La Treccani si schiera contro il Family Day. Triste sorte da Gentile a Bray

Un attacco irridente contro il popolo del Family Day, contro i cattolici e contro chi difende la famiglia e il matrimonio tra uomo e donna. Lo fa il sito ufficiale della Treccani, l’enciclopedia italiana, quella che un tempo era considerata la fonte insindacabile del sapere. Lo fa attraverso un giovane ricercatore universitario schierato apertamente nella sinistra radicale, Alessandro Casellato, che prende in giro i partecipanti al Family Day in un articolo che potrebbe tranquillamente apparire sul manifesto, sull’Unità o su Micromega. Con il pretesto del tono accademico, Casellato tratta come dei poveri babbei o, peggio, dei fanatici ignoranti, quanti sono andati a manifestare per difendere la famiglia. «Si leggono in questi giorni le notizie più inverosimili – scrive sulla home page della Treccani – relative all’applicazione della “ideologia del gender” nelle scuole italiane. I social network le producono e le distorcono continuamente. Il Family Day le ha rilanciate e in qualche modo legittimate. Si parla di bambini costretti dagli insegnanti ad auscultarsi, toccarsi i genitali, masturbarsi tra loro; a scambiarsi gli abiti e travestirsi». E invece quale sarebbe la verità? Casellato si guarda bene da spiegare il ddl Cirinnà, per il quale fa chiaramente il tifo. E, ancora, per mettere in ridicolo i manifestanti tira in ballo i temi che sono la sua materia di studi principale: comunismo e storia della Resistenza. Quindi cita come vittime dell’intolleranza e dell’ignoranza, indovinate chi? Ma i poveri comunisti, ovviamente. «Dopo ebrei, streghe e zingari – e prima di arrivare alla “lobby lgbt” – era toccato ai comunisti: accusati non solo di traviare i bambini, ma addirittura di mangiarseli», denuncia Casellato in questo spericolato parallelo.

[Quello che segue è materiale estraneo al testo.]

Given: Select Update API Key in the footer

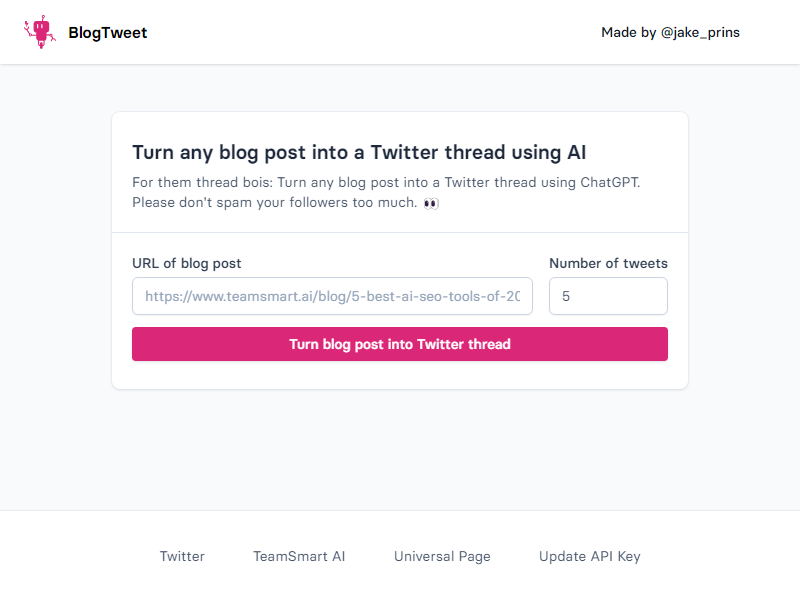Looking at the screenshot, I should (x=589, y=556).
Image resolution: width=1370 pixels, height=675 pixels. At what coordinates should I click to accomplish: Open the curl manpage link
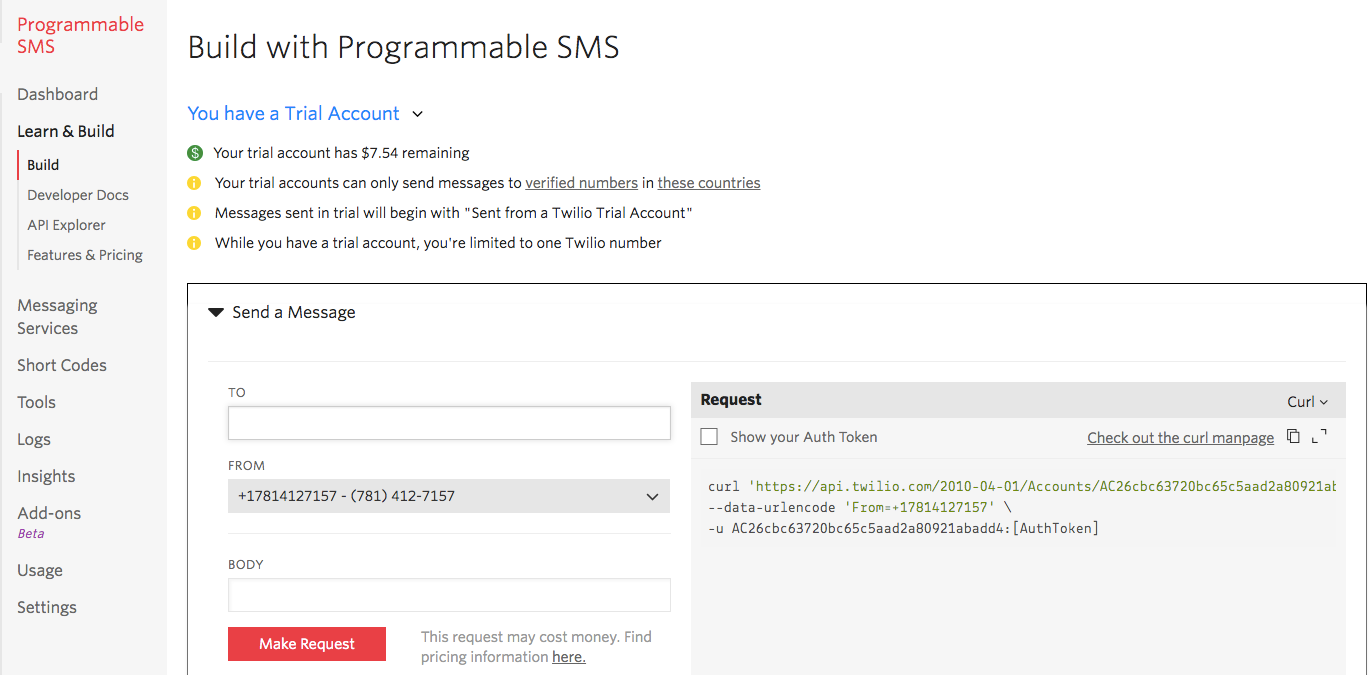pyautogui.click(x=1180, y=437)
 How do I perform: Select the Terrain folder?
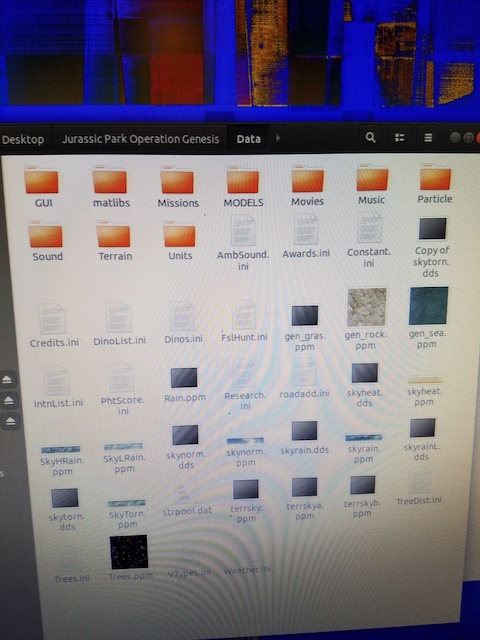[114, 240]
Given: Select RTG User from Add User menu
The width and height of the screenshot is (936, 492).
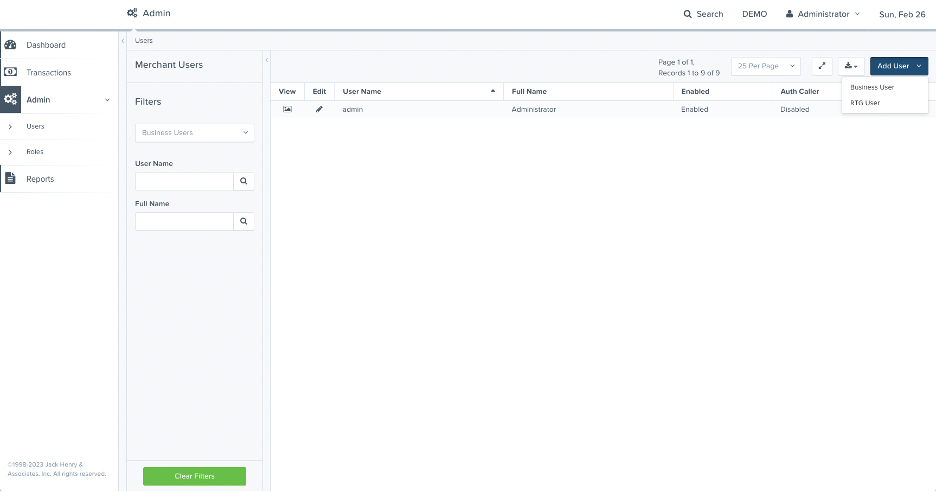Looking at the screenshot, I should 865,102.
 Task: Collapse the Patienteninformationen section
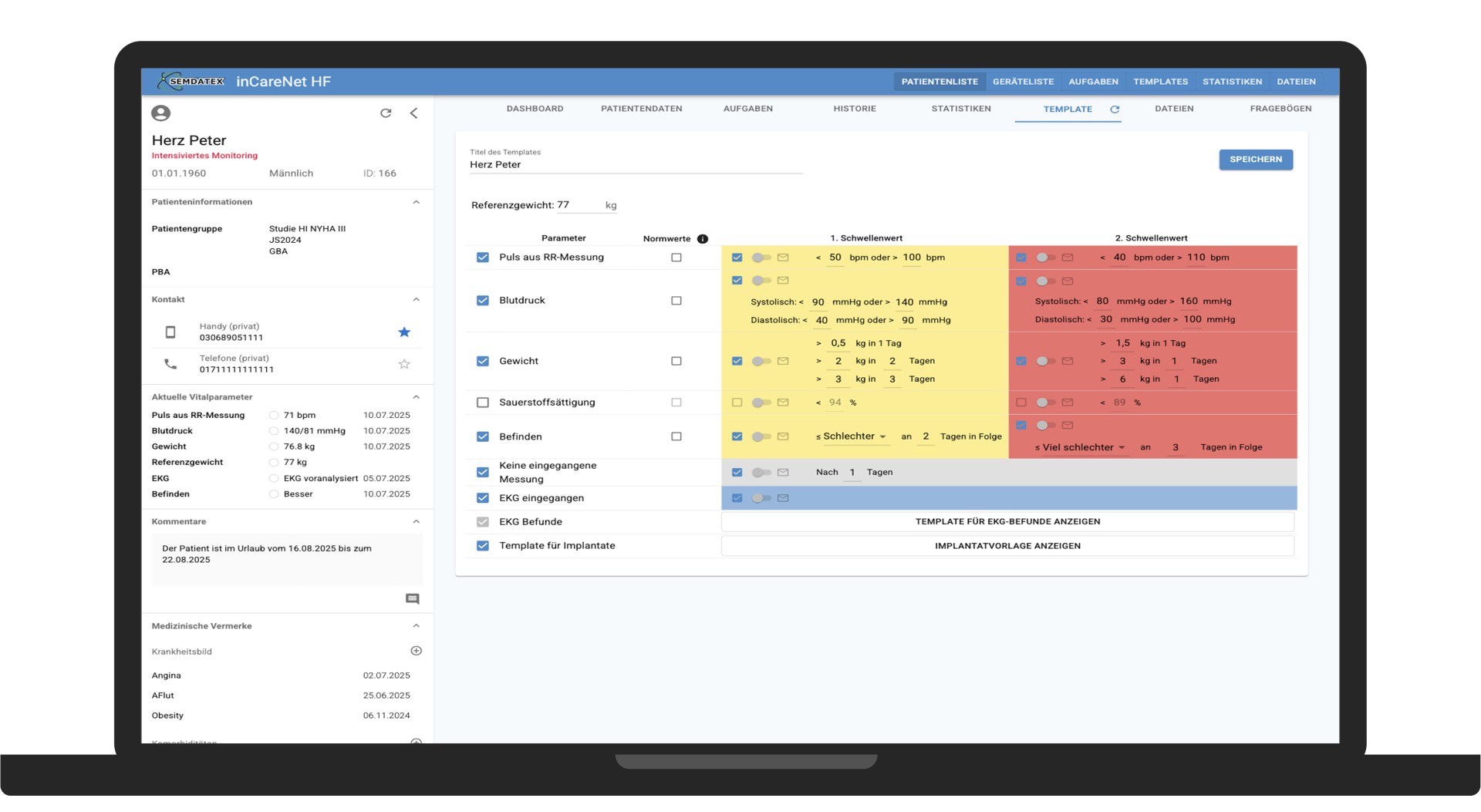point(416,202)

Per la Treccani in piazza c’era gente ignorante

L’articolo della Treccani si guarda bene dal raccontare che, la leggenda aveva purtroppo un triste fondamento: i comunisti in diverse parti del mondo i bambini li hanno mangiati per davvero. Non per diletto, ma nel periodo delle grandi carestie provocate proprio da un’ideologia capace di portare solo miseria e distruzione. E gli orrori attuali della Corea del Nord, dove falce e martello campeggiano sulla bandiera nazionale, confermano che non si parla di storia, ma di cronaca. L’ultimo episodio (un padre costretto a sfamarsi con i corpi dei figli) è riportato dalla Rai ed è datato gennaio 2013. Ma per l’autore della Treccani è meglio mettere in ridicolo i beceri manifestanti del Family Day. E, con l’occasione, consigliare qualche lettura, come fa chi ritiene di detenere la verità davanti al volgo ignorante. Ecco quindi pronto il libro da suggerire agli incolti con indicazione finale al vetriolo. «Lo consigliamo come lettura alle Sentinelle in piedi, che si sentono chiamate a difendere i bambini e la famiglia». Noi invece consigliamo all’Istituto Treccani, lautamente sovvenzionato con soldi pubblici (nel 2014 ha avuto perdite per oltre 4 milioni di euro) e al suo direttore generale (l’ex ministro Massimo Braydi selezionare meglio i suoi collaboratori.